Visioni

L’inarrestabile potere dei soldi nella «Caduta dell’impero americano»

L’inarrestabile potere dei soldi  nella «Caduta dell’impero americano»

Al cinema Fra thriller e commedia il terzo capitolo della trilogia di Denys Arcand dopo «Il declino dell'impero americano» e «Le invasioni barbariche»

Pubblicato più di 5 anni faEdizione del 25 aprile 2019

Un uomo si imbatte fortuitamente in una sacca piena di soldi, talmente tanti che sembra difficile resistere alla tentazione di rubarli. L’inizio potrebbe essere quello di Non è un paese per vecchi dei fratelli Coen, tanto più che anche nella Caduta dell’impero americano di Denys Arcand quei soldi trovati «fortuitamente» dal protagonista – un fattorino, Pierre-Paul , interpretato da Alexandre Landry – sono legati a persone molto poco raccomandabili: mafiosi, gang, sicari.

NON SIAMO però in Texas ma nel Canada francese, a Montreal, dove Pierre-Paul si è appena lasciato con la fidanzata dopo una lunga discussione sull’intelligenza che secondo il protagonista «è un handicap». Anche i più grandi pensatori infatti fanno cose stupide spiega Pierre-Paul, sempre pronto a citare filosofi e scrittori. Lui stesso in fondo non brilla per acume chiarisce subito il film, un thriller virato in commedia – anche heist movie «al contrario» in cui il bottino è conquistato da subito – sul potere inarrestabile dei soldi. E sull’immenso divario che separa chi li sposta come pedine del Risiko in giro per il mondo e le persone «normali», il 99% di Occupy Wall Street. O peggio ancora i senzatetto fra cui lavora come volontario Jean-Paul, e dei quali la bella escort di cui è innamorato – Camille (Maripier Morin) – conosce a malapena l’esistenza.

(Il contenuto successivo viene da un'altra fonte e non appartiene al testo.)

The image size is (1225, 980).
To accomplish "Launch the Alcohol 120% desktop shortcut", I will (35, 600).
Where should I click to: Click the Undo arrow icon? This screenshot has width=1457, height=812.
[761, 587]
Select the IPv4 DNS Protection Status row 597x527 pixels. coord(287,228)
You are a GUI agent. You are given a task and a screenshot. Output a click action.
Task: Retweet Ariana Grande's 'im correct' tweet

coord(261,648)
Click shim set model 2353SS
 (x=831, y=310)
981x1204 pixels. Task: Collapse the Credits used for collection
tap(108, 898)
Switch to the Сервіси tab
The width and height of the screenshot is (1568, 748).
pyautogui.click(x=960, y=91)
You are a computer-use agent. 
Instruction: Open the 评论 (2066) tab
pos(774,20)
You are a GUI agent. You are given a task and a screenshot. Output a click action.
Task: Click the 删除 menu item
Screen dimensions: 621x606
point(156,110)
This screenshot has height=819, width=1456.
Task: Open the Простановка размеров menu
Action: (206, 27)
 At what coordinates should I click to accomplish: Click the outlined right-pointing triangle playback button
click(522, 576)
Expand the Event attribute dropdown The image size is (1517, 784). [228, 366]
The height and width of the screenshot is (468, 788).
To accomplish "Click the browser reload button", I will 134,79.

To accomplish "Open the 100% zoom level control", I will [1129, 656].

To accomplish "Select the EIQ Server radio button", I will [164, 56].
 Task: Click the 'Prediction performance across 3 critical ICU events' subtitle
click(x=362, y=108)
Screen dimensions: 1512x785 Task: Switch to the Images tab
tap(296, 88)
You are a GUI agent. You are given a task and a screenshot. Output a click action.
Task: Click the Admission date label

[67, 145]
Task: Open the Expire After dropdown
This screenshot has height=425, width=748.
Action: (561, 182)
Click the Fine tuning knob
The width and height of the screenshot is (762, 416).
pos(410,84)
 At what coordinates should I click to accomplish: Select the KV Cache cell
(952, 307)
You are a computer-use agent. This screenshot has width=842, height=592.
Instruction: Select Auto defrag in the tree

TERZO CAPITOLO di una trilogia cominciata nel 1986 con Il declino dell’impero americano, e proseguita con Le invasioni barbariche nel 2003, il film di Arcand continua una riflessione ideale sulle forze profonde che muovono gli esseri umani, dopo il sesso e la morte, in un’epoca in cui l’avidità e il potere dei soldi sembrano pervadere ogni aspetto della realtà. E lo fa giocando con gli stereotipi, dal banchiere senza scrupoli alla «prostituta dal cuore d’oro» fino all’immancabile coppia di poliziotti.
La critica sociale, politica e dell’alta finanza è però sin troppo esibita: non servono battute come «È questo che ha distrutto gli Stati uniti: i soldi», per raccontare lo sfacelo di un mondo, il nostro, sotto il sole splendente di un paradiso fiscale.